2015-04-23 Thread Abilio Marques
I first understood that the restrictions were on the URL only, but yeah,
it's imaginable that they will be applied to the path too.

On Thu, Apr 23, 2015 at 6:34 AM, Richard Hipp d...@sqlite.org wrote:

 On 4/22/15, Abilio Marques abili...@gmail.com wrote:
  Hi,
 
  I keep the main storage for my repos in a directory called
 ~/.fossilrepos .
  I've been using for a few years now:
 
  fossil server ~/.fossilrepos (with nohup)
 
  And it works perfectly. Yet, today I was trying to use the --files
 option.
  I first made an experiment with something like:
 
  fossil server --files '*.txt' ~/tmp
 
  And it correctly served to me a file called hello.txt.

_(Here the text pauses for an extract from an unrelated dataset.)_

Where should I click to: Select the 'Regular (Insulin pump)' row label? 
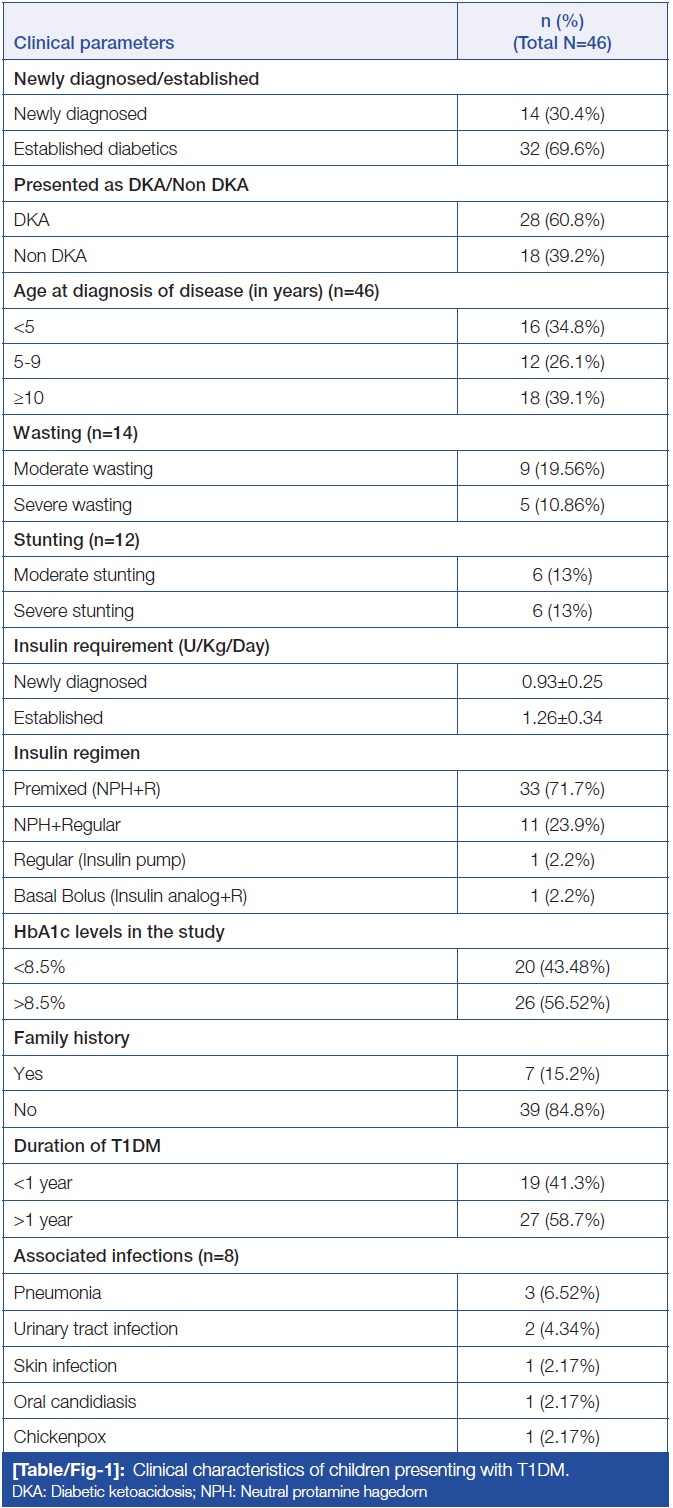click(98, 859)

Yet, when I try to
  browse to a txt file inside the real directory, using:
 
  fossil server --files '*.txt' ~/.fossilrepos
 
  I get a not found. So I made a quick test and renamed the directory to:
  fossilrepos (without the dot). Then restarted, and it serves the *.txt
  files just fine. It seems it doesn't like the dot in the repo directory.
 
  Is that normal behaviour?
 

 Yes.  There are restrictions on the file and directories names used by
 the web-server.  These restrictions are designed to enhance security,
 and prevent attacks that consist of sending unusual URIs into the
 web-server with the aim of unauthorized content.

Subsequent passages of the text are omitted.